A bit farther down in the biomedical ranking, another hot field deals with thrombo-poietin, a protein that regulates production of blood platelets. In clinical trials, this hormone and its derivatives have shown promise in boosting platelet production in cancer patients who have undergone stem-cell transplants, and other patients dealing with bone-marrow failure. Still another hot biomedical field centers on prostate-specific antigen (PSA) expression in non-prostate tissue, such as the female breast. The core papers for this front examine PSA expression as a clinical indicator in the diagnosis and tracking of breast cancer and other malignancies.

   Of the hot fields in the physical sciences, many involve aspects of microfabrication, including quantum structures known as dots and islands that are currently under investigation for use in optoelectronics and other applications.
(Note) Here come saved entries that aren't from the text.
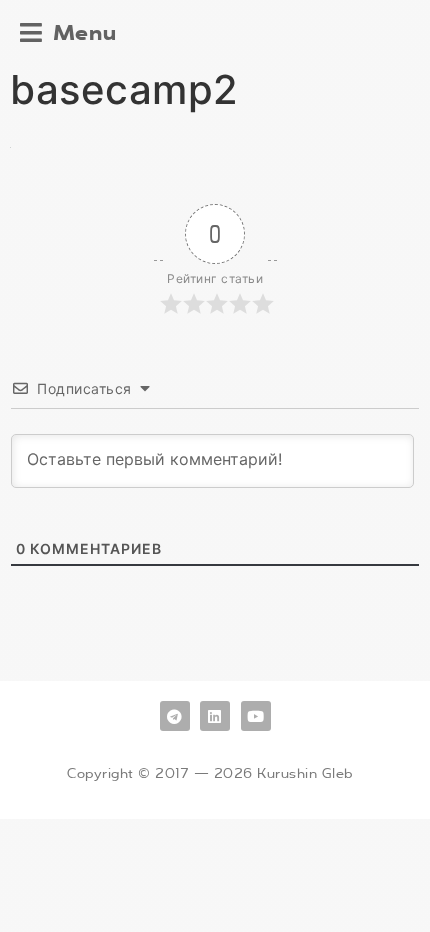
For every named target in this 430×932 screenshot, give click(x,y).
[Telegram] (175, 716)
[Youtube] (256, 716)
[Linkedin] (215, 716)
In the field of polymeric self-assembled monolayers, the core authors include George M. Whitesides of Harvard University, who was featured in these pages last summer as a particularly prolific author of high-impact papers in chemistry/materials science (see Science Watch, 8[4]:1-2, July/August 1997). Research on thin films and intermetallic compounds also made the hot list.

   Three of the hot physical-sciences fields concern superconductivity, a topic that virtually ruled the Physics Top Ten lists as recently as two years ago but which has been relatively scarce of late. The top-ranked of the three superconductivity fields listed here concerns loss of the current in superconducting materials. Always a topic of interest, the question of AC losses is being addressed with greater vigor now that prospects for superconductor applications are growing more realistic.

   With 40 core papers, the investigation of borocarbide superconductors constitutes the largest cluster in this study. As superconductivity expert John R. Clem, Iowa State University, Ames, tells Science Watch, researchers initially believed that these materials might have the potential to rival the high transition temperatures seen in cuprate superconductors. "Although this dream was not fulfilled," notes Clem, "it was discovered that borocarbides exhibit a very interesting interplay, or competition, between magnetism and superconductivity, and thus borocarbide superconductivity became a research area with its own merits." The third superconductivity specialty area looks at the fundamental question concerning the symmetry of the pairing state in high-temperature superconductors. Evidence is mounting in favor of d-wave, as opposed to s-wave, symmetry. However, as Clem observes, this particular area will likely take years to explore fully.

   Represented by two specialty areas, the observation and manipulation of single molecules constitutes another theme in the physical-sciences table. One field concerns the detection of single molecules by means of fluorescence microscopy. Researchers in the other field-among them Steven Chu of Stanford University, co-winner of the 1997 Nobel Prize in physics-employ the technique of focused lasers known as "optical tweezers" to zero in on individual polymer chains. By tethering and then stretching strands of DNA and other polymers, researchers can observe the molecular dynamics of unwinding and relaxation.

   Among the five fastest-moving, "superhot" fields, highlights include research on speech recognition systems that may someday do away with the keyboard and mouse. The ongoing hunt for genes implicated in schizophrenia (two have been identified thus far) also registers strongly. Another field to watch is evidence-based medicine. In this new approach to medical practice, physicians-instead of relying on long-held habits or personal preferences in regard to treatment-consult the latest data from clinical trials to identify the best course of action for each patient.